The project will take place in the context of the Centre for Educational Neuroscience, a cross-institution research centre spanning UCL Institute of Education and Birkbeck, of which Michael Thomas and Andy Tolmie are both members, and in collaboration with staff at Imperial. Data have been collected at two time points on technology use, health, lifestyle data, and cognitive abilities of 6,000 11-14-year-old adolescents living within the M25 area. Sensitive measures of cognitive skills were collected for: cognitive control (“executive functions”), intelligence, speech processing, visuospatial attention, and focus/distractibility, skills that mostly continue to develop across adolescence. An application has also been made to the Department for Education for further data on the cohort, including GCSE results, within-school academic assessments, SEN information, and school attendance.
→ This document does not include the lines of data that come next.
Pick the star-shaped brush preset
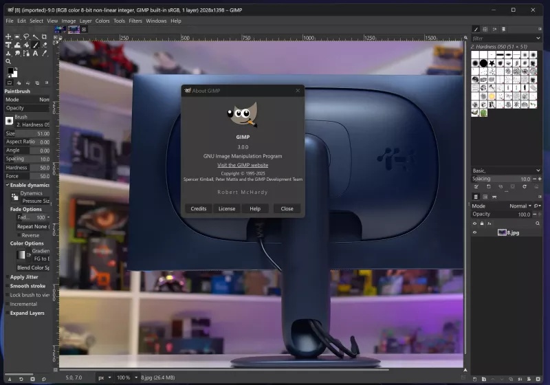Screen dimensions: 550x385 pos(493,63)
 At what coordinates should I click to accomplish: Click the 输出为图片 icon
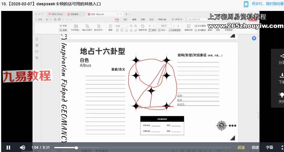87,26
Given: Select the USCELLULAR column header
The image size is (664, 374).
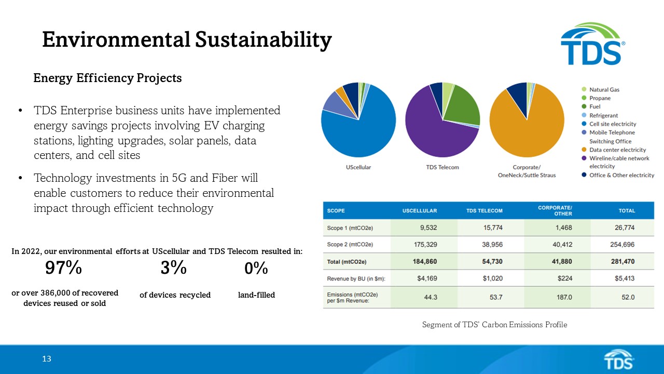Looking at the screenshot, I should pyautogui.click(x=420, y=210).
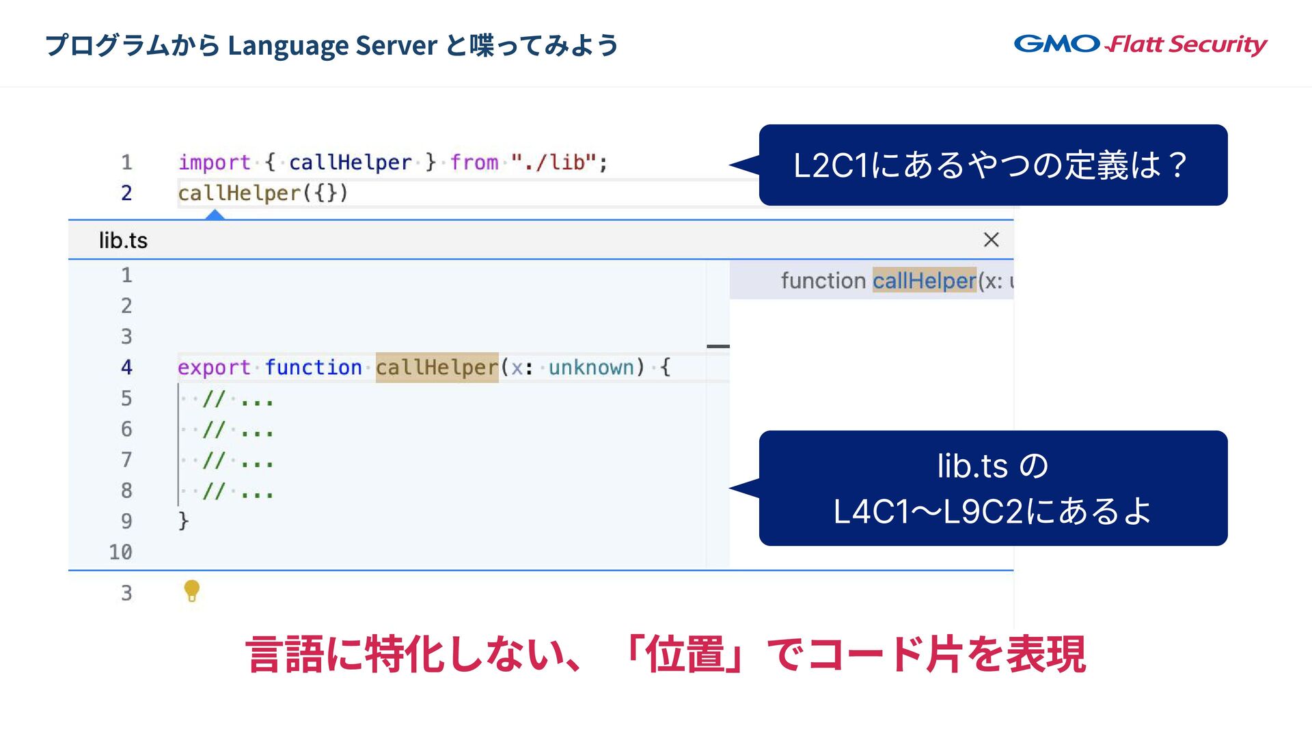1312x738 pixels.
Task: Click the blue peek arrow marker under callHelper
Action: (x=215, y=215)
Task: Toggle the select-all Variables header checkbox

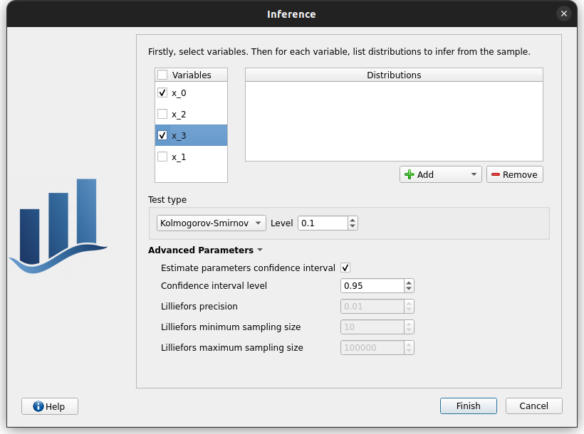Action: 162,75
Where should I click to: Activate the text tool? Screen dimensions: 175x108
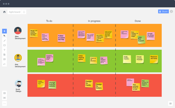tap(4, 50)
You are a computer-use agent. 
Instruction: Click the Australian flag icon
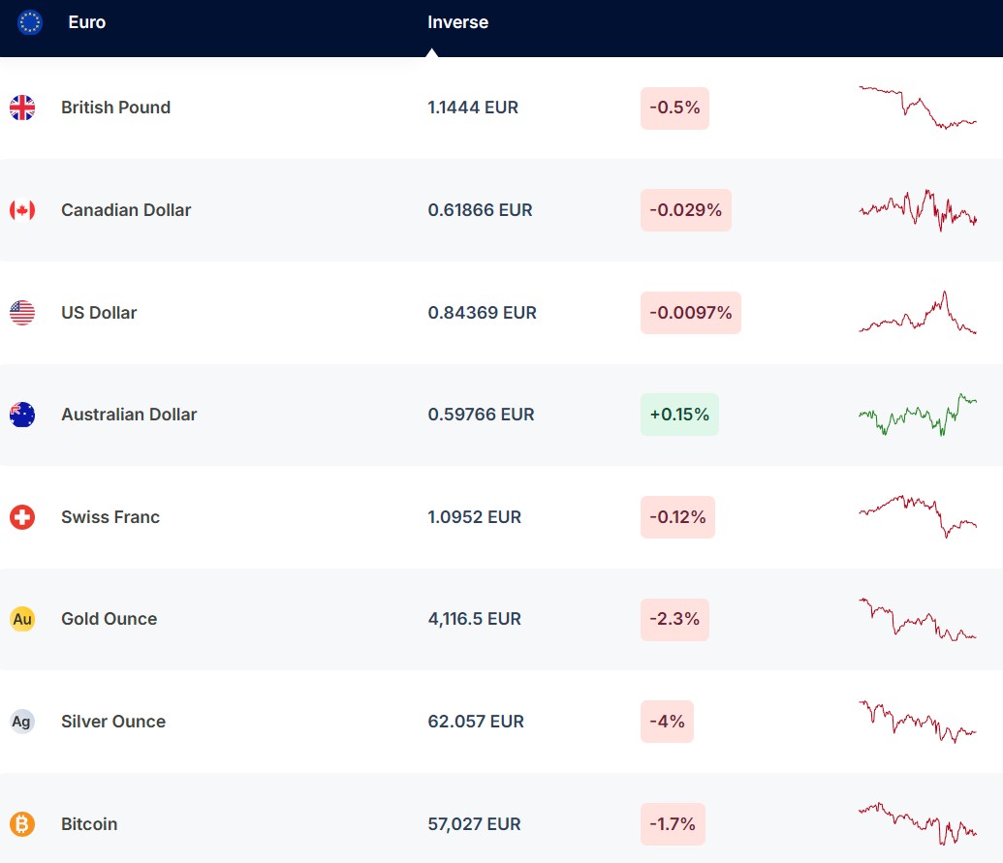pyautogui.click(x=22, y=415)
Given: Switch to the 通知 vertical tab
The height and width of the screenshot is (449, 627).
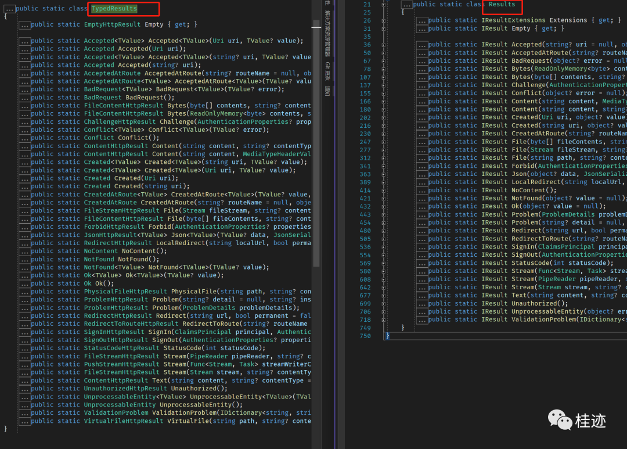Looking at the screenshot, I should (x=327, y=91).
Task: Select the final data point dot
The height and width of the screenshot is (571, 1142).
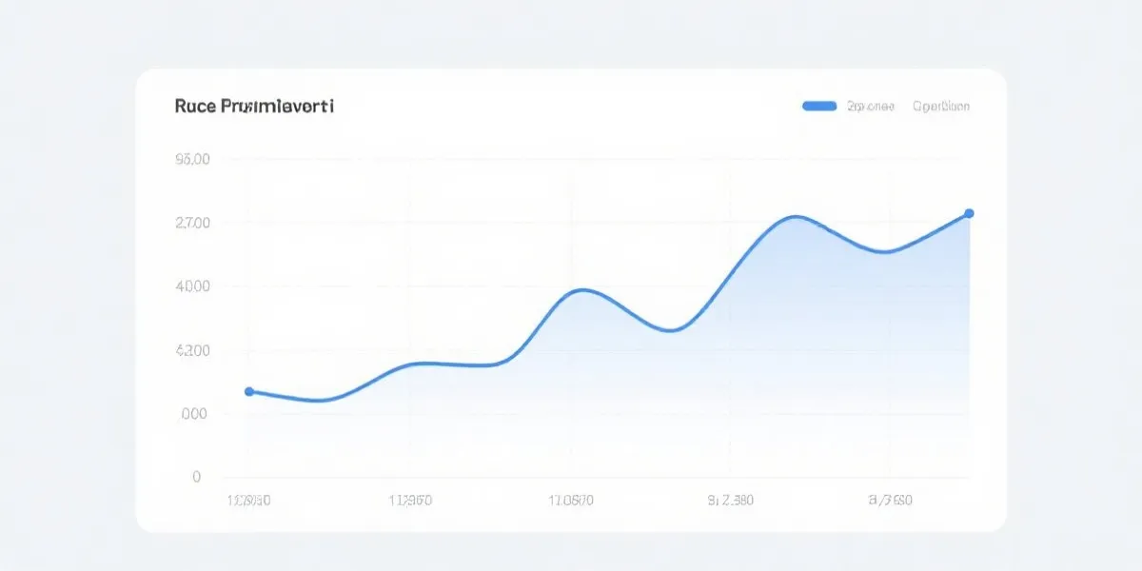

This will yield the largest dataset in this area ever collected for a young adolescent age group – a group that has been less studied compared to early and mid-childhood. Executive function skills, the main focus of the cognitive battery, continue to develop across adolescence and have been linked to educational achievement, both cross-sectionally and longitudinally. Differences in executive function skills are also linked to mental health issues, though the direction of causality remains unclear. Analysing the link between the existing SCAMP cohort data and educational outcomes will allow us to answer the following questions:
- Does technology use make teenagers more distractible, impacting on educational outcomes?
- Do smart phones serve as study aids, improving academic achievement?
- Are early executive function skills a direct predictor of educational outcomes? Is this a general effect or specific to particular outcomes? Which tests are most sensitive, and therefore capable of providing a basis to identify children who need extra help?
- Do early executive function skills predict later health behaviours (alcohol, drugs, diet, sleep), which subsequently impact on educational outcomes?
As well as receiving generic training in research skills in line with the UK Researcher Development Framework, the successful candidate will be offered training in the use of linear mixed modelling and structural equation modelling, to evaluate the relationship between the key measures of executive functioning, technology use, mental health, and educational outcomes, particularly focusing on technology as moderating or mediating factors. Analyses will explore the combination of large-scale cross-sectional and longitudinal data.